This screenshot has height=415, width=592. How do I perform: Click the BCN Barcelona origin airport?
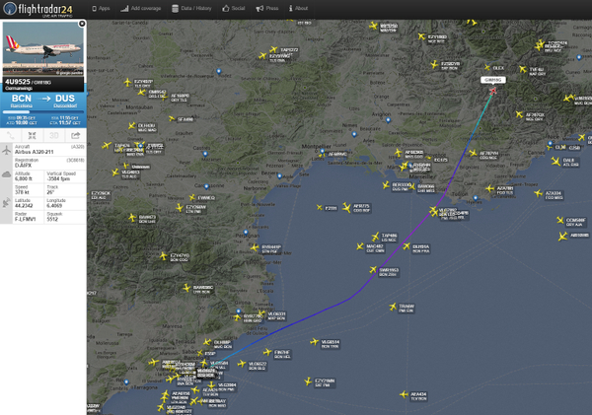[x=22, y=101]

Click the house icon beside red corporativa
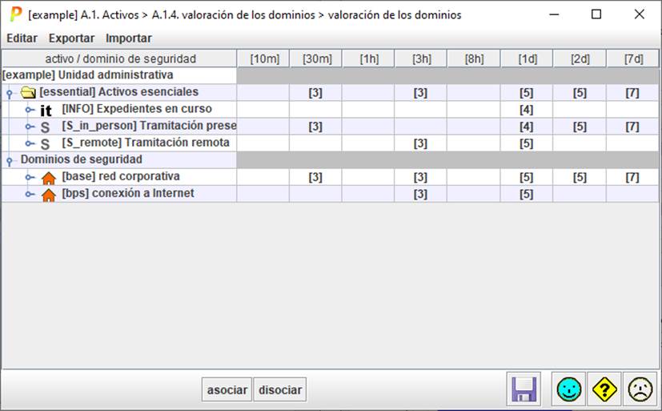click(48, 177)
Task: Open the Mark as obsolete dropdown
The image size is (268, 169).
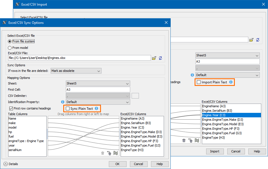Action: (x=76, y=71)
...
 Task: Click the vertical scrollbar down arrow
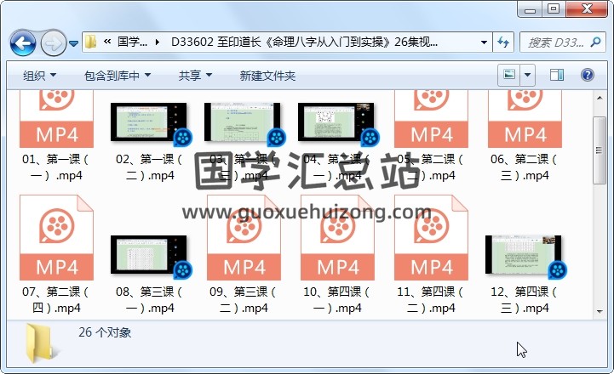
--
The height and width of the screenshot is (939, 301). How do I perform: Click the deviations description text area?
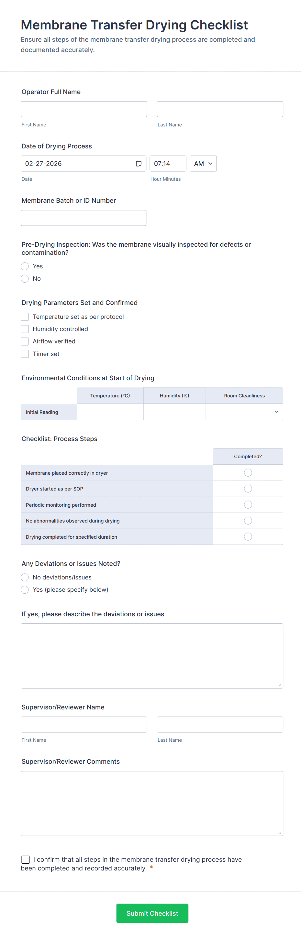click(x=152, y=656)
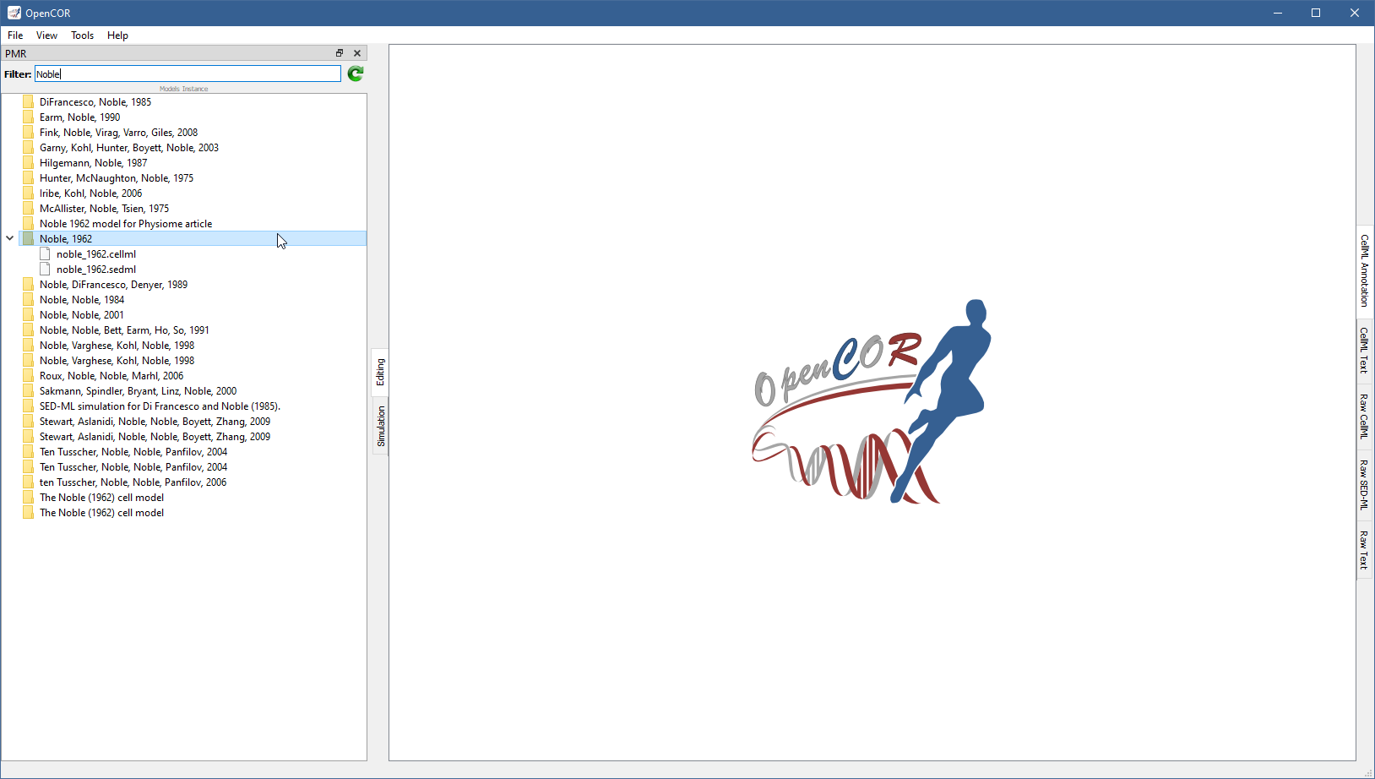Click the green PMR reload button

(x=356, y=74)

Activity
Whenever a line of the entries contains the string "Task", copy that line.

Response box
Task: Open the Mark as obsolete dropdown
 Task: Click the vertical scrollbar down arrow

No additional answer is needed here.